第466回
「爪痕を残す」は、何を残すのか?

 インターネットのYahoo!ニュースを見ていたら、こんな記事を見つけた。
 「舞台を主戦場として活躍してきた玉置だが、近年は映画やドラマでも個性的な役どころを演じ、爪痕を残してきた」(2021年8月22日)
 「玉置」というのは役者さんの名だが、今回話題にしたいのはこの役者さんのことではない。文中にある、「爪痕を残す」という言い方についてである。
 『日本国語大辞典(日国)』では、「爪痕を残す」は立項されていないが、「爪痕」は以下のように説明されている。

(1)物についている爪のかた。
(2)爪でかいた傷のあと。
(3)比喩的に、台風やなだれ、また、大きな事件などが残した無残な被害や影響などをたとえていう。

 「爪痕を残す」は(3)の意味で、『日国』の語釈からもおわかりのように、この比喩的な意味は、マイナスの意味なのである。ほとんどの辞書も同様である。
 ところが、冒頭の記事にもあるように、マイナスの意味ではない用法もけっこう見られる。そのため、このような意味について触れる辞書も、わずかながら出てきた。たとえば、『デジタル大辞泉』は「補説」として、
 「近年、『爪痕を残す』という言い方で、本来の意味とは異なる『成果をあげる』『印象づける』『一矢を報いる』などの意味で用いられることがある」
と述べている。
 また、『明鏡国語辞典』第3版は、「注意」という欄を設け、
 「存在感や好成績を残す意で使うのは、本来は誤り」
としている。ただ『明鏡』ではこの後に、
 「爪痕を残せるように頑張りたい」
という例文を載せ、その頭に、×印を付けている。どうやら、「本来は誤り」なのだから使ってほしくないということのようだ。
 だが私には、「本来は誤り」とする、その根拠はいったい何なのだろうかという疑問がある。確かに、「爪痕を残す」の新しい意味を誤用だと言う人がいることは知っている。ただその人たちも、何か根拠があってそう言っているようには思えないのである。
 わざわざこのようなことをいうのは、芥川龍之介の『続文芸的な、余りに文芸的な』(1927年)に次のような例があるからだ。

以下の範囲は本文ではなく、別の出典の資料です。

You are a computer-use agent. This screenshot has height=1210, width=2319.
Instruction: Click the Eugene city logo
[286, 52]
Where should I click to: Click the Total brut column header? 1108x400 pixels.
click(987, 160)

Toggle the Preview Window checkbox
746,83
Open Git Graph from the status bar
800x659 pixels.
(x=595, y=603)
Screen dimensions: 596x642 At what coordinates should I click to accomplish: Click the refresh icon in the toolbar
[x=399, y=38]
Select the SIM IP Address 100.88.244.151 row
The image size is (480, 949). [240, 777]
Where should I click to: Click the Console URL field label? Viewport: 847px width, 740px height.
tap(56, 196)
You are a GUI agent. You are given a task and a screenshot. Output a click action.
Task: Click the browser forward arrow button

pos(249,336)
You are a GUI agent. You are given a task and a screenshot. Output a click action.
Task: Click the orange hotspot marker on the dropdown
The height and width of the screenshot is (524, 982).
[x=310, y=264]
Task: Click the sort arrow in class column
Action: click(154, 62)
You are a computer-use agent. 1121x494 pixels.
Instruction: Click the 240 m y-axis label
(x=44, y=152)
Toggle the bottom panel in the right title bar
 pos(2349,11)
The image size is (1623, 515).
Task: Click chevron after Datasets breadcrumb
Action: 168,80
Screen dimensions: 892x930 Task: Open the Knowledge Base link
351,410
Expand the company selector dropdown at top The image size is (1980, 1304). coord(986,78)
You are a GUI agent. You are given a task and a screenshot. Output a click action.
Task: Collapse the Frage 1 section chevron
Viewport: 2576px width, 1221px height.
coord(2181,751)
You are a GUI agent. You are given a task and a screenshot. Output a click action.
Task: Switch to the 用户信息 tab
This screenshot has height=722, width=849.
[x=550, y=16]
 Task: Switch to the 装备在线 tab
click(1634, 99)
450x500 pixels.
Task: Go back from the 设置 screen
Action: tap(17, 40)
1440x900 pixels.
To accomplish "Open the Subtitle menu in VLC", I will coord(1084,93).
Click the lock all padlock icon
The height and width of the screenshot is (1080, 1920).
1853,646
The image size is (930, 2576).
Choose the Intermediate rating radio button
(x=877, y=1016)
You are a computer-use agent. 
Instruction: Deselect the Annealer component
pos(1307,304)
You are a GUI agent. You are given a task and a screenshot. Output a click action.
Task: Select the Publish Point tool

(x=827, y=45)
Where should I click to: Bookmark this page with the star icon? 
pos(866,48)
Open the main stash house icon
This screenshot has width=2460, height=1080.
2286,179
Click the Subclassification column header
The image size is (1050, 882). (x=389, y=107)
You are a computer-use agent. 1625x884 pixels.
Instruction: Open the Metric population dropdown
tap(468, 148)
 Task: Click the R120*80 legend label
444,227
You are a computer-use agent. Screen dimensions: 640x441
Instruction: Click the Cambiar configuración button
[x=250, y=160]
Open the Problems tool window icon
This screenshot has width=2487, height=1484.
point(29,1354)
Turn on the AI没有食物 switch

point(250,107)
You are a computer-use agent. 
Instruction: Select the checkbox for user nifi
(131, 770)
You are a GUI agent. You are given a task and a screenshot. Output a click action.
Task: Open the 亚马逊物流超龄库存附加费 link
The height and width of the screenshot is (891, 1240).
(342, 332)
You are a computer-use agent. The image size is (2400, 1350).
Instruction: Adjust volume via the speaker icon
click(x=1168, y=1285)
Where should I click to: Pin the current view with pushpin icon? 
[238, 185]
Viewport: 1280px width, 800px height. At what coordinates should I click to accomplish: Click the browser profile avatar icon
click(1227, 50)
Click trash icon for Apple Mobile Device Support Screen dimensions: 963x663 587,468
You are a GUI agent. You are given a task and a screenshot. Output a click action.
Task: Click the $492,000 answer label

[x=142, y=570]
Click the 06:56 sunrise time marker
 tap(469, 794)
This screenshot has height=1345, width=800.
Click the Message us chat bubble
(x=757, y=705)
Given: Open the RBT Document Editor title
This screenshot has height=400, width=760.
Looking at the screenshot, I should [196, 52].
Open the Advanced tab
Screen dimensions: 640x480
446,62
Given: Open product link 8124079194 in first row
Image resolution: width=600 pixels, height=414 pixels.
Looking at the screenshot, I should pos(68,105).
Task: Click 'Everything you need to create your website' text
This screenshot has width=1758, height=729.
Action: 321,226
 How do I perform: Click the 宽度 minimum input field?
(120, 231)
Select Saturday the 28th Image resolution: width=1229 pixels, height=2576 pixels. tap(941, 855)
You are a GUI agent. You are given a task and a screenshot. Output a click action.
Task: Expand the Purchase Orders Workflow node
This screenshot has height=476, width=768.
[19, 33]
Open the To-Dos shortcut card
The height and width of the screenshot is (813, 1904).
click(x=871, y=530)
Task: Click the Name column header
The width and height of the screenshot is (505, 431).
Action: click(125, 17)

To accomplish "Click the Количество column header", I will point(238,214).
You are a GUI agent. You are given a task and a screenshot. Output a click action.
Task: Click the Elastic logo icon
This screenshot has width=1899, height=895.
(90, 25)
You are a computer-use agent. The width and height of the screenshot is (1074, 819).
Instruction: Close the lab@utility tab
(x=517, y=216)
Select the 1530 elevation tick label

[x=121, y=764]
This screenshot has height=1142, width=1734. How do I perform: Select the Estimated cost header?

 「新らしいものに手をつけさへすれば、兎に角作家にはなれるのである。しかしそれは必しも一爪痕を残すことではない、僕は未だに『死者生者』は『芋粥』などの比ではないと思ってゐる」(一「死者生者」)

原文にはルビがないので正確にはわからないが、この場合の「一爪痕」は「いちそうこん」と読むのだろう。そして、芥川のこの例はまさに印象づけるという意味なのである。「つめあと」と読むか「そうこん」と読むかによって、意味が異なるということはないだろう。
 芥川の例があるから誤用ではないということにはならないだろうが、プラスの意味で使われている例は間違いなく存在するのである。
 私はそれを誤用とはいえないと思うし、この意味は今後辞書に載るようになると思っている。